Not to trample on the rights of their slaves, no.

"Besides, you continually falsely blame slavery for their reason secede. They went to war because of a provocation from Lincoln because Lincoln was pissed the south was not going to pay the taxes the Federal government was demanding."

You need to read history, Josh. The slavery issue was huge. That you would argue that the entire secessionist movement that gained steam over many decades, that you ignore the rush by both North and South to make new state pro-slavery or anti-slavery, that you ignore the political editorials and speeches before the war just reinforces the fact that cause-and-effect are foreign concepts to you.

Feel free to not respond to this, because I know you have nothing to say. Lincoln was being conciliatory, because he new slavery was already dying because it was limited to the South. Anyone with even a little knowledge of Lincoln knows he believed in abolition.

"There was certainly an argument over slavery, as there was in any other western nation that abolished it peacefully. However, the question isn't what drove the South to go to war with the North, but what drove the North to go to war with the South. Was resorting to violence and the murder of hundreds of thousands of people and the destruction of cities really the only way to do this? As repulsive slavery is, murder is the not the solution. Wrongs do not fix wrongs.'

Yes, this wrong did fix a wrong. If the Southerns were really not serious about defending their right to enslave others, then they should have simply surrendered. They didn't, because they really did believe that slave ownership was Southern society.

You can ignore everything leading up to the war, if you want, but you belittle the rights you champion by doing so.

"Now, you're gonna say "the south went to war with the north"."

Yup. They seceded based on the idea that not all people are created equal, which is a clear violation of the Bill of Rights.



Er, don't know who those authors are, nor do I care. My point still stands. Be it natural revolution or legal revolution, the Southern states wanted to secede based upon an economic ideology that denied the rights of those that they enslaved. And as such, they started the war.

Josh said...

The north marched on the south.

No one is arguing that slavery was an important issue and there were certainly forces in the south pushing hard to keep it legalized.

But the south didn't march on the north. The north marched on the south.

Every other civilized western nation removed slavery without war.

Why did Lincoln feel the need to do so with war?

He didn't.

He went to war to enforce increased tariffs.

Douglas Porter said...

"The north marched on the south.

No one is arguing that slavery was an important issue and there were certainly forces in the south pushing hard to keep it legalized.

But the south didn't march on the north. The north marched on the south."

The issue of slavery led to seccession. The seccession caused the North to march. CAUSE>

"Every other civilized western nation removed slavery without war.

Why did Lincoln feel the need to do so with war?"

Because they were secceding to protect their right to own slaves.

"He went to war to enforce increased tariffs."

LOLOOLOLOLOLOL. Yeah, whatever, Josh.

Josh said...

"The issue of slavery led to seccession. The seccession caused the North to march."
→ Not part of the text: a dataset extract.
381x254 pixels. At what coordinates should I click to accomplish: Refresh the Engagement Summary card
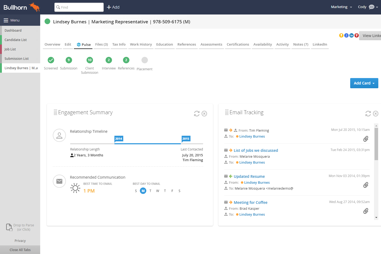coord(197,114)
The secession never took place until the North marched on the South you fool. Are you going to try to bend time now? You really will do anything to reconcile history with your opinions.

Douglas Porter said...

South Carolina declared secession in 1860, Seven states had declared secession before the war was declared April 12th, 1861.
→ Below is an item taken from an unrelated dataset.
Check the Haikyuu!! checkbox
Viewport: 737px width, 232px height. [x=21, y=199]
They are lying to you, Josh.

Josh said...

They are not lieing to me; I have not read the books.

Whatever declaration was made, it was within the rights of the people to do it, regardless the intent.

Your position that Lincoln had a right to march to a war resulting in the death of 600,000 people simply because many in the south supported slavery is immoral; and is also based on the premise that slavery wouldn't have ended if those 600,000 lives were not lost.